When we make decisions our thinking is informed by societal norms, “guardrails”, that guide our decisions like the laws and rules that govern us. But what are good guardrails in today’s world of overwhelming information flows and increasingly powerful technologies, such as artificial intelligence? 

Based on the latest insights from the cognitive sciences, economics, and public policy, the new book "Guardrails" offers a novel approach to shaping decisions by embracing human agency in its social context.

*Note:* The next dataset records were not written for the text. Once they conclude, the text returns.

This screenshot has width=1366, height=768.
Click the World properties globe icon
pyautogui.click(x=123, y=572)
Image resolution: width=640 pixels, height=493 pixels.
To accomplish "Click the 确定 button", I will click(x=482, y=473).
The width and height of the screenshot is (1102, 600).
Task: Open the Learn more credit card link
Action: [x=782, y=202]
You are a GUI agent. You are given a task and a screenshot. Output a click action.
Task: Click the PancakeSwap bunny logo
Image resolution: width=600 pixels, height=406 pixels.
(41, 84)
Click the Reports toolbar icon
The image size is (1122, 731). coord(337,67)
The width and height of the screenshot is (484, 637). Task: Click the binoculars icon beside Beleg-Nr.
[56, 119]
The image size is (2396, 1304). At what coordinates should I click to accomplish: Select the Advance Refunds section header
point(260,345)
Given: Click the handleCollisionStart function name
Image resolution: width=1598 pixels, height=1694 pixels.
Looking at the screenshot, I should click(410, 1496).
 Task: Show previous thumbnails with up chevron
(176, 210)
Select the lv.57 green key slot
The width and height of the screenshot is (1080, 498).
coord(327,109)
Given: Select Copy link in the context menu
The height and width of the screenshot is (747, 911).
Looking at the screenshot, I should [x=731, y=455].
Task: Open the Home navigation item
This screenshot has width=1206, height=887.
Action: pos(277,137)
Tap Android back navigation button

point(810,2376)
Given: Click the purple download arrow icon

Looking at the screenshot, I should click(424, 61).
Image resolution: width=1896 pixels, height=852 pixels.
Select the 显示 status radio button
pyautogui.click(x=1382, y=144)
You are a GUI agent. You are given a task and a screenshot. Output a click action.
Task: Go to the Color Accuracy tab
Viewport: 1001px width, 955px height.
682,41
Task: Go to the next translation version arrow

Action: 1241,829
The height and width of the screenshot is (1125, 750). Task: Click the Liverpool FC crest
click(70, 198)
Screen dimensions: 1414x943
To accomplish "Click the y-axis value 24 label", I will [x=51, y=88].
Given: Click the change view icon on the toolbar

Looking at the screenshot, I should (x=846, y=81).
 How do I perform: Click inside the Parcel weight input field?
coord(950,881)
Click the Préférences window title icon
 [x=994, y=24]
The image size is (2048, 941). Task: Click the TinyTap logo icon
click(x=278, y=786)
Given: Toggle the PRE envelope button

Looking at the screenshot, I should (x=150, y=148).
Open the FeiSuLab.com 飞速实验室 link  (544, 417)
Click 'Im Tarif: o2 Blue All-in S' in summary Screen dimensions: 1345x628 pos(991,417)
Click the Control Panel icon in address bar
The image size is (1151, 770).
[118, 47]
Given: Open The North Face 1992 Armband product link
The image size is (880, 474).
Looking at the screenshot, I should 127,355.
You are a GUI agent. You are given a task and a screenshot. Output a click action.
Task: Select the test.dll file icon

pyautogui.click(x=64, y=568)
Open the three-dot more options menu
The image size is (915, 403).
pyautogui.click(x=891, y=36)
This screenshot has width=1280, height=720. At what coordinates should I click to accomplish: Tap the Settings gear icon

In brief: The book explores the importance of establishing guardrails to manage the power dynamics in the digital age.

Written by Urs Gasser (Professor of Public Policy, Governance and Innovative Technology at TU Munich) and Viktor Mayer-Schönberger (Professor of Internet Governance and Regulation at the Oxford Internet Institute, University of Oxford), the book shows how the quick embrace of technological solutions can lead to results we don’t always want.

The two authors explain how society itself can provide guardrails more suited to the digital age, ones that empower individual choice while accounting for the social good, encourage flexibility in the face of changing circumstances, and ultimately help us to make better decisions as we tackle the most daunting problems of our times, such as global injustice and climate change.

In a recent member’s call we were joined by Viktor who took us through the thinking behind the book, how human decisions are flawed and also how just looking at AI through the lens of misinformation, bias or privacy is short-sighted. The problem is bigger. The book is about principles for good decisions, and Viktor shared quite a few memorable examples.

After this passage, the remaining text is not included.